Local governments considering the imposition of taxes on certain foods and sweetened beverage should take a long look at the tax disaster in Philadelphia. It’s been more than two years since Philadelphia began imposing a massive tax on sweetened beverages, and the bad news just keeps rolling in. Court documents now reveal that one of the tax’s biggest political backers, Councilman Bobby Henon, used it to kill jobs and punish a political enemy.

The tax — which raised the price of a two-liter bottle of soda by about two-thirds — was intended to generate revenue to fund Philadelphia’s universal pre-K program while discouraging soda consumption and reducing obesity. Win-win, right?

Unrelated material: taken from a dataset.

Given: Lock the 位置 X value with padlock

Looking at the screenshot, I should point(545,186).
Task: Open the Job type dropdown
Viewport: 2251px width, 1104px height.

Not quite. A recent study found that demand for sweetened beverages in Philadelphia declined by 42 percent after the tax was implemented — just as its advocates had hoped. But the decline in sales within the city was entirely offset by cross-border shopping into neighboring areas that don’t levy the tax. As a result, the tax isn’t reducing calorie or sugar intake at all. There is even some evidence that since beer is now cheaper than soda in Philadelphia, the tax is encouraging more alcohol consumption.

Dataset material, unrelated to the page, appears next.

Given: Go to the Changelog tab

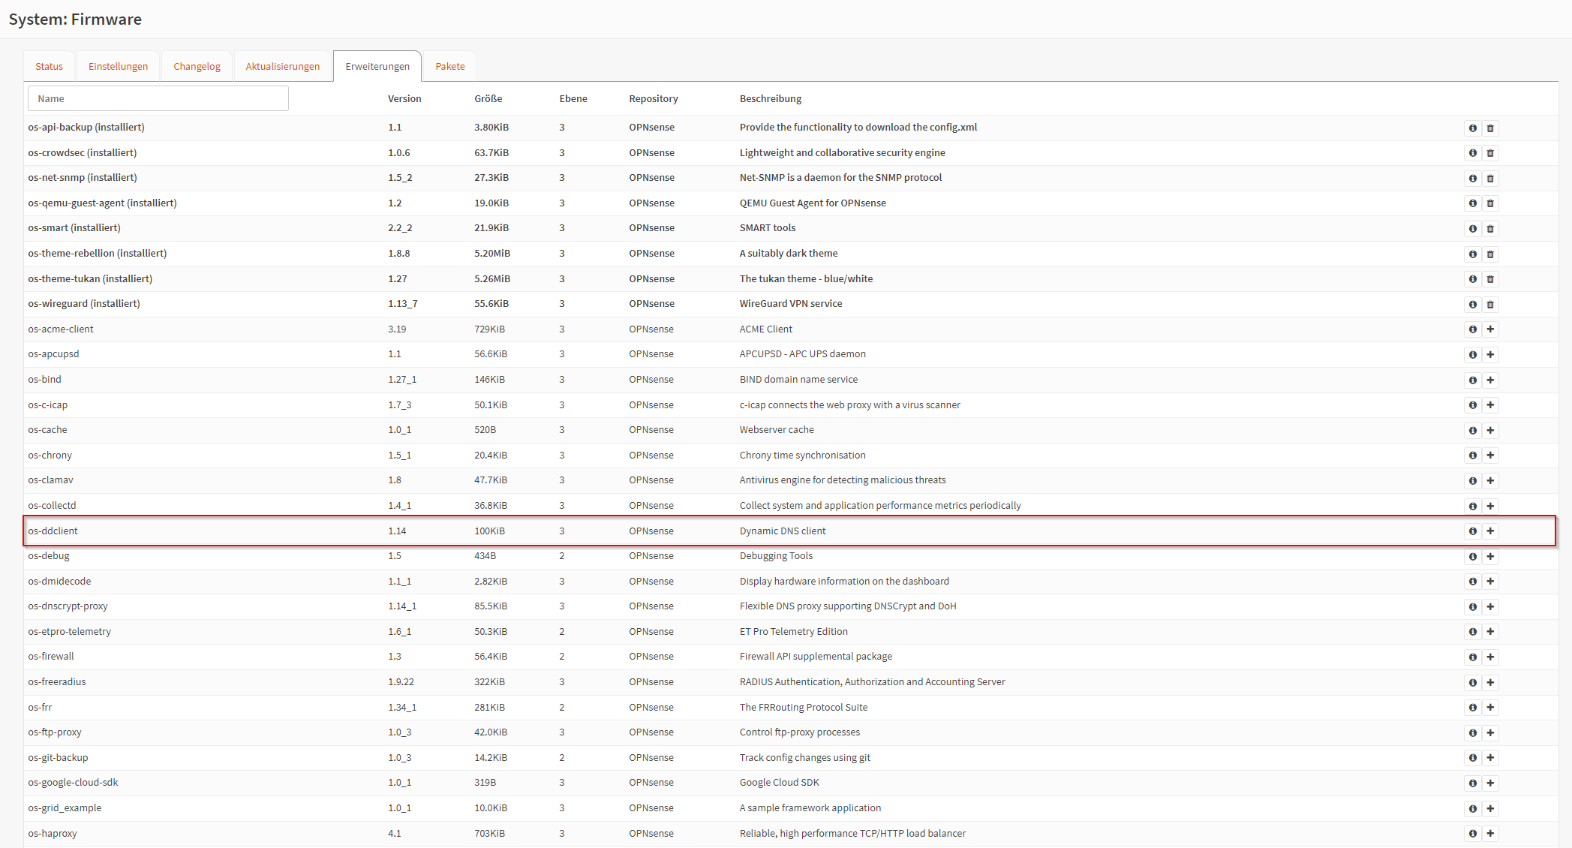Looking at the screenshot, I should tap(197, 66).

As Philadelphians head to the suburbs to avoid the soda tax, grocery stores within the city have seen sales of other products plummet, endangering thousands of local jobs. Revenue from frozen vegetables, soup, yogurt, fresh bread, and cheese have all declined between 8 and 14 percent in Philadelphia since the soda tax was implemented, while sales in neighboring communities have increased. In 2017, a study found that supermarkets were losing an average of $80,000 a month from a reduction in beverage sales, but because customers were bundling their purchases outside the city, the total loss attributable to the tax was $300,000 a month per store.

Many of Philadelphia’s supermarkets and convenience stores are struggling to stay afloat, especially those near the city limits whose customers can easily hop across the border to avoid the tax altogether. A ShopRite store in West Philadelphia will close its doors in March after seeing a 23 percent loss in sales — and the owner blames the soda tax for making the business unprofitable.

Judging from the past, more store closures are coming. In Mexico, which implemented a similar soda tax in 2014, 30 thousand small grocers went under in the first half of 2016 alone and among those still open, 93 percent experienced a fall in profits.

A study released in December 2017 estimated that the soda tax had already cost Philadelphia 1,192 jobs, reduced the city’s economic output by nearly $80 million, and deprived workers of $55 million in labor income.

We now know that these negative effects were by design. Prosecutors have indicted City Councilor Bobby Henon, an early and vocal supporter of the soda tax, for using the tax to kill Teamster jobs after the union ran an ad critical of one of Henon’s allies.

But it’s not just about jobs and local businesses. Since the poor have a harder time traveling outside the city to take advantage of lower prices in the suburbs, the soda tax is falling squarely on the shoulders of the 26 percent of Philadelphians living below the poverty line. Research suggests that soda taxes are so regressive that low-income households wind up paying nearly twice as much as the wealthy. And, as local grocery stores shutter, so has consumer access to fresh fruits and vegetables. What does that say about improving dietary health?

On top of everything else, the flood of new revenue city officials had hoped for never materialized. In fiscal year 2018, the tax generated $77.4 million — far short of the $91 million initially projected.

Philadelphia’s soda tax has not only failed to deliver on its promises but is hurting the city’s most vulnerable citizens and endangering a core industry. It shouldn’t be surprising that even some of the officials who voted for the tax are now distancing themselves from it.

As local governments and food police across the country eye a potentially new source of tax revenue and try to justify these policies based improving dietary health, they should avoid the Philadelphia’s tax disaster. Education and consumer choice are better options.